Raso v Commissioner for Fair Trading, Office of Fair Trading
[2008] NSWADT 51
•11 February 2008
CITATION: Donohoe v The Trustees of the Christian Brothers [2008] NSWADT 51
This decision has been amended. Please see the end of the decision for a list of the amendments.DIVISION: Equal Opportunity Division PARTIES: APPLICANT
RESPONDENT
Noel Donohoe
The Trustees of the Christian BrothersFILE NUMBER: 081043 HEARING DATES: 1 July 2008
15 July 2008SUBMISSIONS CLOSED: 15 July 2008
DATE OF DECISION:
11 August 2008BEFORE: Hennessy N - Magistrate (Deputy President) MATTER FOR DECISION: Preliminary Matter LEGISLATION CITED: Anti-Discrimination Act 1977
Administrative Decisions Tribunal Act 1997CASES CITED: Xu v Sydney West Area Health Service [2006] NSWADT 3 REPRESENTATION: APPLICANT
RESPONDENT
In person
Mr G McKay, solicitorORDERS: Leave is granted for Mr Donohoe to proceed with the complaint of age discrimination.
Introduction
1 Mr Donohoe began working as a teacher at Christian Brothers High School Lewisham on 1 February 1977. From 1983 to 2006 he was the co-ordinator of Personal Development, Health and Physical Education (PDH/PE). On 11 August 2006, when he was 65 years of age, he resigned, effective from the end of the year. He was on long service leave until July 2007. On 31 July 2007 Mr Donohoe lodged a complaint of age discrimination with the President of the Anti-Discrimination Board alleging that he had been given no choice but to resign. After investigating the complaint, the President declined Mr Donohoe's complaints as lacking in substance. When that happens, section 96 of the Anti-Discrimination Act 1977 (AD Act) requires an applicant to obtain the Tribunal’s permission before the complaints can go ahead. Mr Donohoe represented himself at the hearing. The Trustees of the Christian Brothers were represented by Mr McKay.
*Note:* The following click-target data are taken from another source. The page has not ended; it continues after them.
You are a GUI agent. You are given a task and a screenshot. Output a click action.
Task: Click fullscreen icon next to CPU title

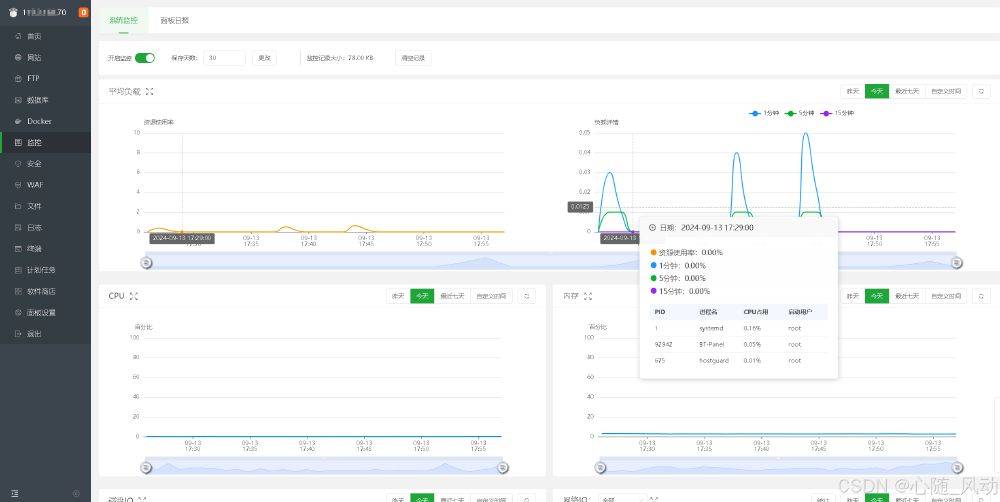pyautogui.click(x=134, y=296)
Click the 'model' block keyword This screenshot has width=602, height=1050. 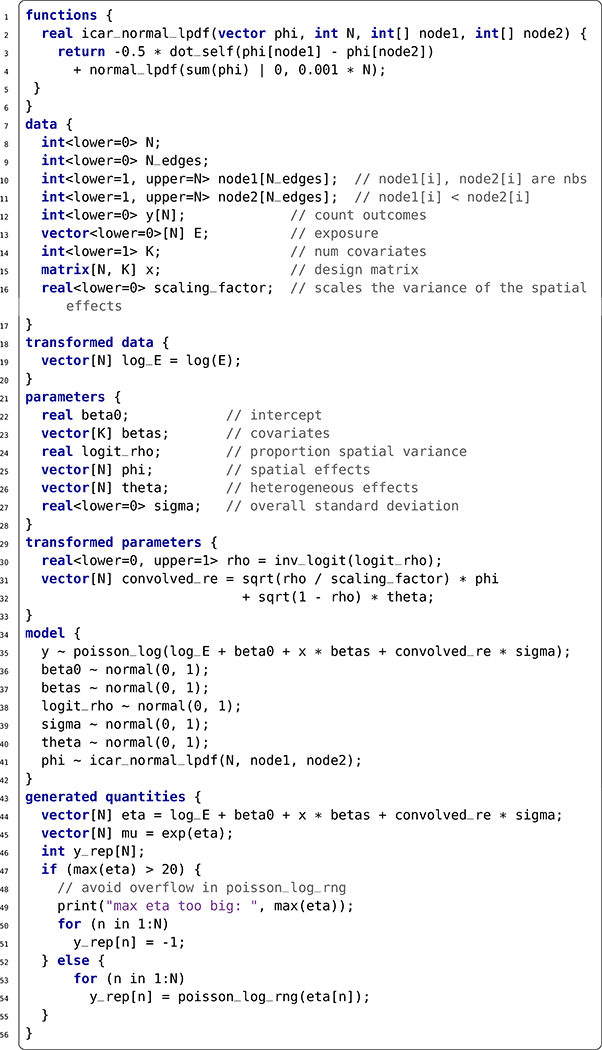tap(45, 633)
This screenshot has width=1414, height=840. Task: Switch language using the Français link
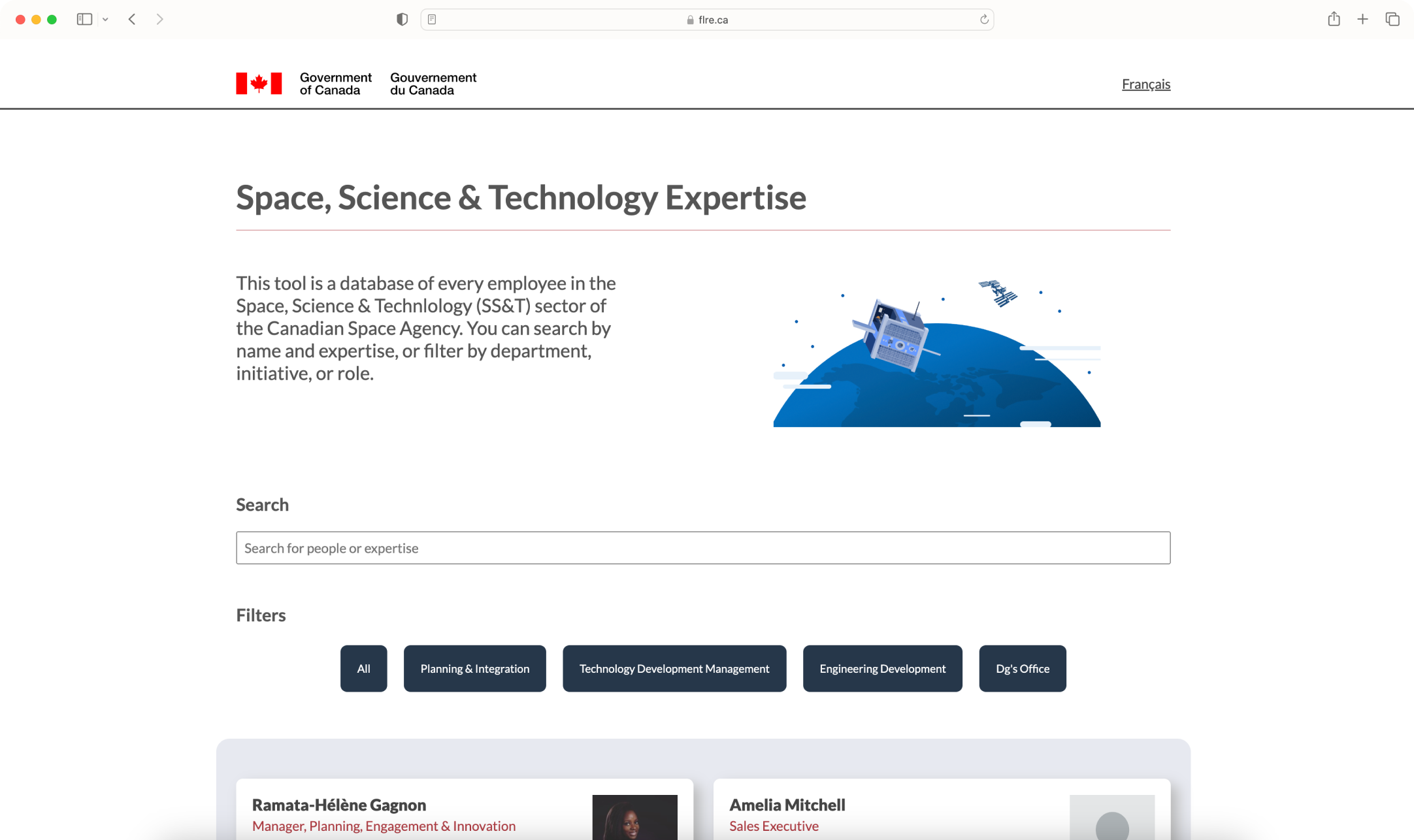pyautogui.click(x=1145, y=84)
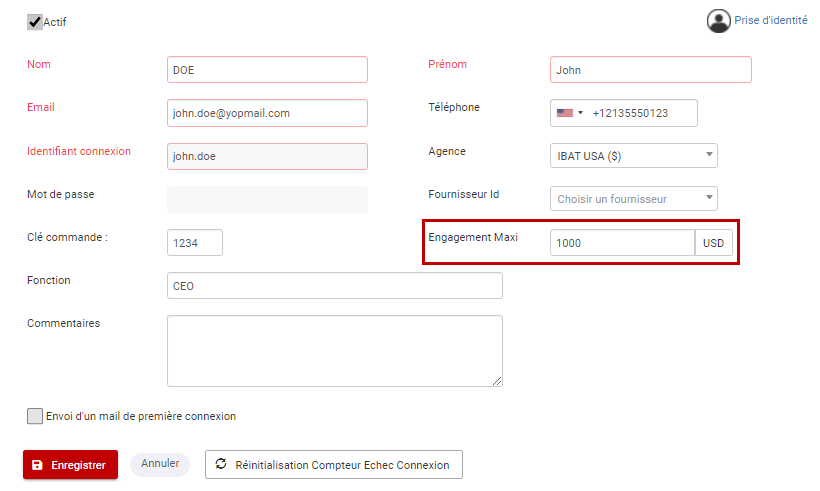Open phone country code dropdown arrow

point(580,113)
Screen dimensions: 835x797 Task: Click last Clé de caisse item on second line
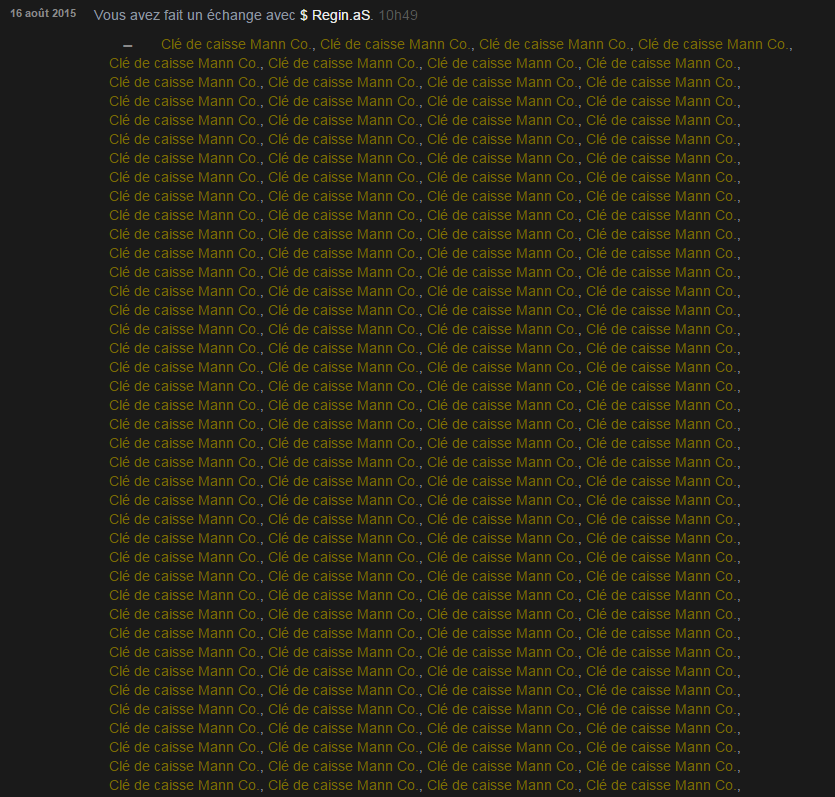[x=662, y=63]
Approach to leave applications
2 In Xu v Sydney West Area Health Service [2006] NSWADT 3, the Tribunal set out its approach to determining applications for leave under section 96. I adopt those principles in relation to this case, especially the points made at [17] and [18]:
- The legislature has not given the Tribunal the task of conducting a merits review of the President’s decision. Consequently, it is not the Tribunal’s task to determine whether the President has made the correct and preferable decision in declining the complaint as lacking in substance. Nor has the legislature given applicants a right to appeal to the Tribunal against the legality of the President’s decision. It is not up to the Tribunal to determine whether or not the President has made an error of law. Nevertheless, as with appeals to the Court of Appeal and the Federal Court against interlocutory decisions, the legislature has given the Tribunal a gatekeeper role. That role is to ensure that a fair balance is struck between the interests of complainants in having their complaints heard and determined and the interests of respondents in not having to spend money defending unmeritorious claims. There is also a public interest in ensuring that unmeritorious complaints do not proceed to hearing. The legislature has placed the onus on the applicant to satisfy the Tribunal that the complaint should proceed notwithstanding the President’s decision that it lacks substance.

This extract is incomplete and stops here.